Less than a week later, with the banks closed, imports frozen, and the economy in free fall, a proposal very close to the one the voters had rejected was pushed through Parliament. Tsipras made a speech that sounded like surrender, passing the baton on to other parties (read Sinn Fein in Ireland and Podemos in Spain). We struggled, he said, for the low-paid and for pensioners. We sparked a movement of solidarity in Europe. Surely this struggle won’t have been in vain.

As this issue goes to press, the Greek Parliament is preparing to vote on yet more austerity measures—tougher than anything seen so far—to keep the country in the eurozone. As Greece gives up what remains of its sovereignty, protesters are gathering in Syntagma Square. The new memorandum includes necessary reforms, many of them part of Syriza’s original program. It also crosses the party’s “red lines” on pensions, value-added taxes (VAT), and labor rights, and mandates an impossible privatization program backed by the transfer of 50 billion euros of Greek assets to an independent fund—pawning the family silver pending its final sale, no doubt at knockdown prices.

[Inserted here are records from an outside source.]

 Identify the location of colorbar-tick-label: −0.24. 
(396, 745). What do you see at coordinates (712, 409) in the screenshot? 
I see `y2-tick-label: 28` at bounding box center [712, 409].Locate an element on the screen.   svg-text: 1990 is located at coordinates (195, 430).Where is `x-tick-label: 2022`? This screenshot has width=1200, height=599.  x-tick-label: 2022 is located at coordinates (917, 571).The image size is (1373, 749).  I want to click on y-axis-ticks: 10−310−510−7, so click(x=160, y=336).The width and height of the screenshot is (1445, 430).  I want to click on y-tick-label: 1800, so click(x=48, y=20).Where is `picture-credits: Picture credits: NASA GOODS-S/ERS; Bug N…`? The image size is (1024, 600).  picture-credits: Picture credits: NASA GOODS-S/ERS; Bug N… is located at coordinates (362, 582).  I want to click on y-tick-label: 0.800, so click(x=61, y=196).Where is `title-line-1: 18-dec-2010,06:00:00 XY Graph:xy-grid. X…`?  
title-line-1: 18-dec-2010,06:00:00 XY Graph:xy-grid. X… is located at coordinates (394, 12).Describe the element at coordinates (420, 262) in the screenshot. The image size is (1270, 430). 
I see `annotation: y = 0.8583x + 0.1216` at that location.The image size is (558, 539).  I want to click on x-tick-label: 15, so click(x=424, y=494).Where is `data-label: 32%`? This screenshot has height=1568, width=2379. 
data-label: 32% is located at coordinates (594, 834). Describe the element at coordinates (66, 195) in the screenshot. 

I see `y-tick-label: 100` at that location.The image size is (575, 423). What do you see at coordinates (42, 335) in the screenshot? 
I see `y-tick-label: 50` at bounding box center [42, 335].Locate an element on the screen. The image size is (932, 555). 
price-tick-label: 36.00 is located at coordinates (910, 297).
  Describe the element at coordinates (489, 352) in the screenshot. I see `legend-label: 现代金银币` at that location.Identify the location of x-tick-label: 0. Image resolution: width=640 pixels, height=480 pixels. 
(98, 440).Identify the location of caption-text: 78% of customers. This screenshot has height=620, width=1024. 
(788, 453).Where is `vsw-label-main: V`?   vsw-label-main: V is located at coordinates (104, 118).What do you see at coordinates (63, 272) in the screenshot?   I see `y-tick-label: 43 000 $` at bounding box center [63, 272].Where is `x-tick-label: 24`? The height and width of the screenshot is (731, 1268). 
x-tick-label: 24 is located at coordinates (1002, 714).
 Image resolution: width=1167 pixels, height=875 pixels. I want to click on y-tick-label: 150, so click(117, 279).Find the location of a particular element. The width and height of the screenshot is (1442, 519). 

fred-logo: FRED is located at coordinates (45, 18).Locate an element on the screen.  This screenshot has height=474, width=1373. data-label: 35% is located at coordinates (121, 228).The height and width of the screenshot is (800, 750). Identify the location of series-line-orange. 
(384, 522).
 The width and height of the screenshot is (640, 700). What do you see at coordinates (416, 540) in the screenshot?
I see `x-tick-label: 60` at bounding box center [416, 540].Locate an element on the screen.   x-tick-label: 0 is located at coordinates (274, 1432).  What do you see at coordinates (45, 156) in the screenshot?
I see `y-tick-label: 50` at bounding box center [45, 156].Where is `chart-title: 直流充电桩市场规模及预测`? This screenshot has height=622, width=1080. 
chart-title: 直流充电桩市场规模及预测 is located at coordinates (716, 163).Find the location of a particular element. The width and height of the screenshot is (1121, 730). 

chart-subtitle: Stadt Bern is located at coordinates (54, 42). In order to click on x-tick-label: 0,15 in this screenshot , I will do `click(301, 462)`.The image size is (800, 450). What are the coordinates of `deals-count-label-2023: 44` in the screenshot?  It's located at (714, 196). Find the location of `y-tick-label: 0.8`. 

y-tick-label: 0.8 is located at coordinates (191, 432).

Tsipras succeeded in getting this fund transferred from Luxembourg (famous for helping the wealthy pay their taxes) to Athens, and in earmarking half the proceeds to recapitalize the banks. He got an offer of funding for three years instead of a few months, and (with many caveats) a mention of possible debt relief. Apart from a commitment to mobilize “up to” 35 billion euros for investment, there is little to sweeten this bitter pill.

Germany and its allies had a choice when they drew up the terms of surrender. Greece, though, has no choice but to accept them. Foreign commentators blithely calling for resistance and an exit from the eurozone haven’t fully imagined what that would mean for the Greeks, who have had a taste of it these past days: serious shortages of medicine, fuel, and food; the collapse of what still passes for normality; civil conflict; international isolation. Greece is a tiny country of 11 million souls, its meager and late-blooming industrial production gutted by globalization and mismanagement. As Tsipras put it in a TV interview on Tuesday, the only plan for a Grexit was that of German Finance Minister Wolfgang Schäuble. The government has no plan for leaving the eurozone. Some people say that they’re ready to go, that they’ve got nothing left to lose, but the majority—including those who voted “no”—have no stomach for such adventures.

Or not yet, anyway. The events of the past few days may yet change all of that. It isn’t just the implacable cruelty of the German position, or the vindictive humiliation of an elected government by its eurozone “partners.” To Greeks, none of that comes as a surprise—and judging by the popularity of #ThisIsACoup on the night of the long knives, the rest of the world now sees it too, including the right-wing forces itching to unravel the European project. It’s that the program now being imposed on Greece will fail, as surely as its previous incarnations did.

No one believes in this new deal: not Syriza, not Schäuble, not the IMF, which says it won’t participate unless Greece gets substantial debt relief. The absurdly high VAT rate—23 percent on many goods and services—will continue to crush consumption. Pension cuts will plunge more families into destitution. What lies ahead for Greece in the foreseeable future is existence as a zombie debt colony on a drip feed of life support.

In the early months of the crisis, I met a Bulgarian conjurer in a derelict building in Athens. He survived, like so many migrants, by recycling scrap metal for 17 cents a kilo. He showed me a few card tricks that took my breath away; he claimed he could earn 300 euros performing in restaurants. But he wouldn’t do it, he told me, because of the beggar masters. They take whatever you make, and if you refuse, they can bundle you up and throw you into the sea. And if you don’t make enough money, they might cut off your earlobe to make you work harder next time. It’s fear, you see, he said. Fear makes a man work harder, like an animal.

I’ve often thought since then about that man, who preferred to survive by collecting tin cans rather than live like an animal. But I don’t know what’s happening to him now.